(Data on locating visible targets)
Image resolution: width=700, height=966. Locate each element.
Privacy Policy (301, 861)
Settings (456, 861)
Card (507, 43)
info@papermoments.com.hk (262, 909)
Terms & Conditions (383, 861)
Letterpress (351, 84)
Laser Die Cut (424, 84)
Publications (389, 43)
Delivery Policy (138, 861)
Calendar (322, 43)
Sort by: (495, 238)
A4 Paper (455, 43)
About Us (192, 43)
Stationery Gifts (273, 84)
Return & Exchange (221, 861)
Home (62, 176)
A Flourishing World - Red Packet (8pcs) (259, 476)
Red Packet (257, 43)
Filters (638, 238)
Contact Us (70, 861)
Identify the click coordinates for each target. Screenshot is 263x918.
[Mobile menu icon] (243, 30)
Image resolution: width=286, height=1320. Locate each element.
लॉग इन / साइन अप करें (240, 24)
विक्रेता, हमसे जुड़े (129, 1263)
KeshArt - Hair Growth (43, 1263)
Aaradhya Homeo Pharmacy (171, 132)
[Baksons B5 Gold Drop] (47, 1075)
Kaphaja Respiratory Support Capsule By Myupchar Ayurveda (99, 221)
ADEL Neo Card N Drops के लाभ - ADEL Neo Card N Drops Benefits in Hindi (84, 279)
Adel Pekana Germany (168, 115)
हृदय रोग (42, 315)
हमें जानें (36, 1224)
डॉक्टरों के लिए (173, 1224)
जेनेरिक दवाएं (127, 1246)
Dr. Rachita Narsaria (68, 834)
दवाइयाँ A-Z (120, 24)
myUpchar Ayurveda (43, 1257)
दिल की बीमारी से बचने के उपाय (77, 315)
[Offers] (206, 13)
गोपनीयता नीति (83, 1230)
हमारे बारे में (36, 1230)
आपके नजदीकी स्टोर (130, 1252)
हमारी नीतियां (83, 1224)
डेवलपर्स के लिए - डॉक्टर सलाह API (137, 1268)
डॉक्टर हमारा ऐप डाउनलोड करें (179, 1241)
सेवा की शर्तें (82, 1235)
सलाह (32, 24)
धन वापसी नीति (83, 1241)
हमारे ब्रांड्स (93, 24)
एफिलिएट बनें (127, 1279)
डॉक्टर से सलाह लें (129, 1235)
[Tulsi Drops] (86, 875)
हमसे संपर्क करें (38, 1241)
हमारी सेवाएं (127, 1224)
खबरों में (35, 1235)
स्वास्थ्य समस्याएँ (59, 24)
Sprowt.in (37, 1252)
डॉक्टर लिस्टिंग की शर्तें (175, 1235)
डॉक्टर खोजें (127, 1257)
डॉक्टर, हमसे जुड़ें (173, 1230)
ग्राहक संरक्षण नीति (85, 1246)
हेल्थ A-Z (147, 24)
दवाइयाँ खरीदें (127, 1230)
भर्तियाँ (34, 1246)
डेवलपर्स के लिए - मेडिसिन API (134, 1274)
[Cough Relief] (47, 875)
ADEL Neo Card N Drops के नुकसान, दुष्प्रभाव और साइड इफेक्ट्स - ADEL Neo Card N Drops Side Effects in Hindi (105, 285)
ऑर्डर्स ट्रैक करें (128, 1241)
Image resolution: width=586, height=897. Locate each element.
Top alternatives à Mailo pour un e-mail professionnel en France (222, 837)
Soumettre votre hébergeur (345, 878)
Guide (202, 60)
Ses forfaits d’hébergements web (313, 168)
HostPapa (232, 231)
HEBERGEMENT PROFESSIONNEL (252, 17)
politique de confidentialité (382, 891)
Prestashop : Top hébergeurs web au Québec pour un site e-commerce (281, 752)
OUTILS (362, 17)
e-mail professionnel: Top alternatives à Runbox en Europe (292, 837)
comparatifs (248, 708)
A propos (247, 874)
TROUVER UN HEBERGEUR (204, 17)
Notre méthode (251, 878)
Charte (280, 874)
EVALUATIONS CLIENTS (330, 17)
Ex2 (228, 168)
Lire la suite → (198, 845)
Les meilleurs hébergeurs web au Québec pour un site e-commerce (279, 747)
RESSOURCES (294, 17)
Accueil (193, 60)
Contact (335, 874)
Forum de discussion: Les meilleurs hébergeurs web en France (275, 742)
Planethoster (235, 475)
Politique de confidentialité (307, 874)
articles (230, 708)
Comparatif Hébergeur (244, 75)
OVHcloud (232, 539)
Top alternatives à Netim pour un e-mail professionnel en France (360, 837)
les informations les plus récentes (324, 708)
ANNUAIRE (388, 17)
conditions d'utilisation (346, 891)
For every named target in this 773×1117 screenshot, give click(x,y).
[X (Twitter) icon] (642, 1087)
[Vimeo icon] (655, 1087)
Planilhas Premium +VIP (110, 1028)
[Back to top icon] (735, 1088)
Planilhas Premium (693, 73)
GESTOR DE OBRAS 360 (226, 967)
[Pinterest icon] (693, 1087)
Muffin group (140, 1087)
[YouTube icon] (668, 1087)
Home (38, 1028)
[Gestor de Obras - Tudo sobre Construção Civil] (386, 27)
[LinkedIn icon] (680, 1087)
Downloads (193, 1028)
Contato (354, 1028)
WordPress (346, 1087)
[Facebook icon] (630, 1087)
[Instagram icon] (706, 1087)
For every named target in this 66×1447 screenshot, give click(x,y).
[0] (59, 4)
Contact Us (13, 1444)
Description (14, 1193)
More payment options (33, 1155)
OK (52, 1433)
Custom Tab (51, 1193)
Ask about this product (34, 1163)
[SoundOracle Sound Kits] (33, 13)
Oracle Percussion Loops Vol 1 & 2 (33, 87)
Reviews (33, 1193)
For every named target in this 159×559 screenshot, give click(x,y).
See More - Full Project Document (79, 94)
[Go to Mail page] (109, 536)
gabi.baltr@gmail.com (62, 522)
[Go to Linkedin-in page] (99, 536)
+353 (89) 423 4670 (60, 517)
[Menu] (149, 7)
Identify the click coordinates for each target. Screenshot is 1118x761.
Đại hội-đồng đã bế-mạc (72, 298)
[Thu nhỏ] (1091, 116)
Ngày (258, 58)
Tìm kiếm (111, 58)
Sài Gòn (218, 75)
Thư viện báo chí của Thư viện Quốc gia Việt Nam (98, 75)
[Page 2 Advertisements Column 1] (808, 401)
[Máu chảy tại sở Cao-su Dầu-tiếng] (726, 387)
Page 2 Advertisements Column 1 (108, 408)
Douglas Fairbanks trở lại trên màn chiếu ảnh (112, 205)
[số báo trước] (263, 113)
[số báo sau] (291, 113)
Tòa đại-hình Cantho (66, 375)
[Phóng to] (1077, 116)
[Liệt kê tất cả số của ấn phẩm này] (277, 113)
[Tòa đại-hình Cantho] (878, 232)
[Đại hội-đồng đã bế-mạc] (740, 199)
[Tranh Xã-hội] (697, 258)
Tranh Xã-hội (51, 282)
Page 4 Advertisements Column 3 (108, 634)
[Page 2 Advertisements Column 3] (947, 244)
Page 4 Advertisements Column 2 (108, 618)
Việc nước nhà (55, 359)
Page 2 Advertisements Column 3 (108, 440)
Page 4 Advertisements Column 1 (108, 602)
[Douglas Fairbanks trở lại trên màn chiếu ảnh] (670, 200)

Requirements
Return the full listing above, reproducing every line without any alteration.

Output of the exercise
Image resolution: width=700, height=966. Locate each element.
Privacy Policy (301, 861)
Settings (456, 861)
Card (507, 43)
info@papermoments.com.hk (262, 909)
Terms & Conditions (383, 861)
Letterpress (351, 84)
Laser Die Cut (424, 84)
Publications (389, 43)
Delivery Policy (138, 861)
Calendar (322, 43)
Sort by: (495, 238)
A4 Paper (455, 43)
About Us (192, 43)
Stationery Gifts (273, 84)
Return & Exchange (221, 861)
Home (62, 176)
A Flourishing World - Red Packet (8pcs) (259, 476)
Red Packet (257, 43)
Filters (638, 238)
Contact Us (70, 861)
Identify the click coordinates for each target. Screenshot is 263x918.
[Mobile menu icon] (243, 30)
Image resolution: width=286, height=1320. Locate each element.
लॉग इन / साइन अप करें (240, 24)
विक्रेता, हमसे जुड़े (129, 1263)
KeshArt - Hair Growth (43, 1263)
Aaradhya Homeo Pharmacy (171, 132)
[Baksons B5 Gold Drop] (47, 1075)
Kaphaja Respiratory Support Capsule By Myupchar Ayurveda (99, 221)
ADEL Neo Card N Drops के लाभ - ADEL Neo Card N Drops Benefits in Hindi (84, 279)
Adel Pekana Germany (168, 115)
हृदय रोग (42, 315)
हमें जानें (36, 1224)
डॉक्टरों के लिए (173, 1224)
जेनेरिक दवाएं (127, 1246)
Dr. Rachita Narsaria (68, 834)
दवाइयाँ A-Z (120, 24)
myUpchar Ayurveda (43, 1257)
दिल की बीमारी से बचने के उपाय (77, 315)
[Offers] (206, 13)
गोपनीयता नीति (83, 1230)
हमारे बारे में (36, 1230)
आपके नजदीकी स्टोर (130, 1252)
हमारी नीतियां (83, 1224)
डेवलपर्स के लिए - डॉक्टर सलाह API (137, 1268)
डॉक्टर हमारा ऐप डाउनलोड करें (179, 1241)
सेवा की शर्तें (82, 1235)
सलाह (32, 24)
धन वापसी नीति (83, 1241)
हमारे ब्रांड्स (93, 24)
एफिलिएट बनें (127, 1279)
डॉक्टर से सलाह लें (129, 1235)
[Tulsi Drops] (86, 875)
हमसे संपर्क करें (38, 1241)
हमारी सेवाएं (127, 1224)
खबरों में (35, 1235)
स्वास्थ्य समस्याएँ (59, 24)
Sprowt.in (37, 1252)
डॉक्टर लिस्टिंग की शर्तें (175, 1235)
डॉक्टर खोजें (127, 1257)
डॉक्टर, हमसे जुड़ें (173, 1230)
ग्राहक संरक्षण नीति (85, 1246)
हेल्थ A-Z (147, 24)
दवाइयाँ खरीदें (127, 1230)
भर्तियाँ (34, 1246)
डेवलपर्स के लिए - मेडिसिन API (134, 1274)
[Cough Relief] (47, 875)
ADEL Neo Card N Drops के नुकसान, दुष्प्रभाव और साइड इफेक्ट्स - ADEL Neo Card N Drops Side Effects in Hindi (105, 285)
ऑर्डर्स ट्रैक करें (128, 1241)
Image resolution: width=586, height=897. Locate each element.
Top alternatives à Mailo pour un e-mail professionnel en France (222, 837)
Soumettre votre hébergeur (345, 878)
Guide (202, 60)
Ses forfaits d’hébergements web (313, 168)
HostPapa (232, 231)
HEBERGEMENT PROFESSIONNEL (252, 17)
politique de confidentialité (382, 891)
Prestashop : Top hébergeurs web au Québec pour un site e-commerce (281, 752)
OUTILS (362, 17)
e-mail professionnel: Top alternatives à Runbox en Europe (292, 837)
comparatifs (248, 708)
A propos (247, 874)
TROUVER UN HEBERGEUR (204, 17)
Notre méthode (251, 878)
Charte (280, 874)
EVALUATIONS CLIENTS (330, 17)
Ex2 (228, 168)
Lire la suite → (198, 845)
Les meilleurs hébergeurs web au Québec pour un site e-commerce (279, 747)
RESSOURCES (294, 17)
Accueil (193, 60)
Contact (335, 874)
Forum de discussion: Les meilleurs hébergeurs web en France (275, 742)
Planethoster (235, 475)
Politique de confidentialité (307, 874)
articles (230, 708)
Comparatif Hébergeur (244, 75)
OVHcloud (232, 539)
Top alternatives à Netim pour un e-mail professionnel en France (360, 837)
les informations les plus récentes (324, 708)
ANNUAIRE (388, 17)
conditions d'utilisation (346, 891)
For every named target in this 773×1117 screenshot, give click(x,y).
[X (Twitter) icon] (642, 1087)
[Vimeo icon] (655, 1087)
Planilhas Premium +VIP (110, 1028)
[Back to top icon] (735, 1088)
Planilhas Premium (693, 73)
GESTOR DE OBRAS 360 (226, 967)
[Pinterest icon] (693, 1087)
Muffin group (140, 1087)
[YouTube icon] (668, 1087)
Home (38, 1028)
[Gestor de Obras - Tudo sobre Construção Civil] (386, 27)
[LinkedIn icon] (680, 1087)
Downloads (193, 1028)
Contato (354, 1028)
WordPress (346, 1087)
[Facebook icon] (630, 1087)
[Instagram icon] (706, 1087)
For every named target in this 66×1447 screenshot, give click(x,y).
[0] (59, 4)
Contact Us (13, 1444)
Description (14, 1193)
More payment options (33, 1155)
OK (52, 1433)
Custom Tab (51, 1193)
Ask about this product (34, 1163)
[SoundOracle Sound Kits] (33, 13)
Oracle Percussion Loops Vol 1 & 2 (33, 87)
Reviews (33, 1193)
For every named target in this 159×559 screenshot, give click(x,y).
See More - Full Project Document (79, 94)
[Go to Mail page] (109, 536)
gabi.baltr@gmail.com (62, 522)
[Go to Linkedin-in page] (99, 536)
+353 (89) 423 4670 (60, 517)
[Menu] (149, 7)
Identify the click coordinates for each target. Screenshot is 1118x761.
Đại hội-đồng đã bế-mạc (72, 298)
[Thu nhỏ] (1091, 116)
Ngày (258, 58)
Tìm kiếm (111, 58)
Sài Gòn (218, 75)
Thư viện báo chí của Thư viện Quốc gia Việt Nam (98, 75)
[Page 2 Advertisements Column 1] (808, 401)
[Máu chảy tại sở Cao-su Dầu-tiếng] (726, 387)
Page 2 Advertisements Column 1 (108, 408)
Douglas Fairbanks trở lại trên màn chiếu ảnh (112, 205)
[số báo trước] (263, 113)
[số báo sau] (291, 113)
Tòa đại-hình Cantho (66, 375)
[Phóng to] (1077, 116)
[Liệt kê tất cả số của ấn phẩm này] (277, 113)
[Tòa đại-hình Cantho] (878, 232)
[Đại hội-đồng đã bế-mạc] (740, 199)
[Tranh Xã-hội] (697, 258)
Tranh Xã-hội (51, 282)
Page 4 Advertisements Column 3 (108, 634)
[Page 2 Advertisements Column 3] (947, 244)
Page 4 Advertisements Column 2 (108, 618)
Việc nước nhà (55, 359)
Page 2 Advertisements Column 3 (108, 440)
Page 4 Advertisements Column 1 (108, 602)
[Douglas Fairbanks trở lại trên màn chiếu ảnh] (670, 200)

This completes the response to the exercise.